## WHAT YOU WILL DO
Display every line in the items below that contains the string "screenshot". Treat uppercase and lowercase letters as distinct.

## PROVIDED INFORMATION
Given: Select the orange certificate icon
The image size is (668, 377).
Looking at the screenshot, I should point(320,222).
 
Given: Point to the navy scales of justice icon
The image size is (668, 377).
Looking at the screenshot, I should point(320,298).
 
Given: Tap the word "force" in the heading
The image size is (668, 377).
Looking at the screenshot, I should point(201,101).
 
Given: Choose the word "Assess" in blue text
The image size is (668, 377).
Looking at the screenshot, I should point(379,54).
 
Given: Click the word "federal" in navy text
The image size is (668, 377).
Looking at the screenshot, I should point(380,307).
--
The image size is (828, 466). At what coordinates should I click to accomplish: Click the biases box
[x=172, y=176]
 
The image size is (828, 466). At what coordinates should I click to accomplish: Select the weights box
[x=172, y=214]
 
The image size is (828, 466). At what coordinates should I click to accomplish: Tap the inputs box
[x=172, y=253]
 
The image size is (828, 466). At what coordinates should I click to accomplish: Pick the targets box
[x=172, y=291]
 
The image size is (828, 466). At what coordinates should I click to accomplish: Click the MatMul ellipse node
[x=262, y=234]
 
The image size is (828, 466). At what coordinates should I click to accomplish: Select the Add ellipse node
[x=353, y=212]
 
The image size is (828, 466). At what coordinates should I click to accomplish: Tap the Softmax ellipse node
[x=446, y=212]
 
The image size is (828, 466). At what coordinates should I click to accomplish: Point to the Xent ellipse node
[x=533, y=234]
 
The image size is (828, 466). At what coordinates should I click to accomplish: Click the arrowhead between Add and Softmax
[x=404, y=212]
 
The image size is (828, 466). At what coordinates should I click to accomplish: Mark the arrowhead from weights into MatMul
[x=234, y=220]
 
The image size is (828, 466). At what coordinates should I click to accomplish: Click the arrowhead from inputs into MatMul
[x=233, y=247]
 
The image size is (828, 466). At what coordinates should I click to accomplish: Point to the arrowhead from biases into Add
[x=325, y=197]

## FINISHED EXERCISE
Looking at the screenshot, I should point(320,222).
Looking at the screenshot, I should point(320,298).
Looking at the screenshot, I should point(201,101).
Looking at the screenshot, I should point(379,54).
Looking at the screenshot, I should point(380,307).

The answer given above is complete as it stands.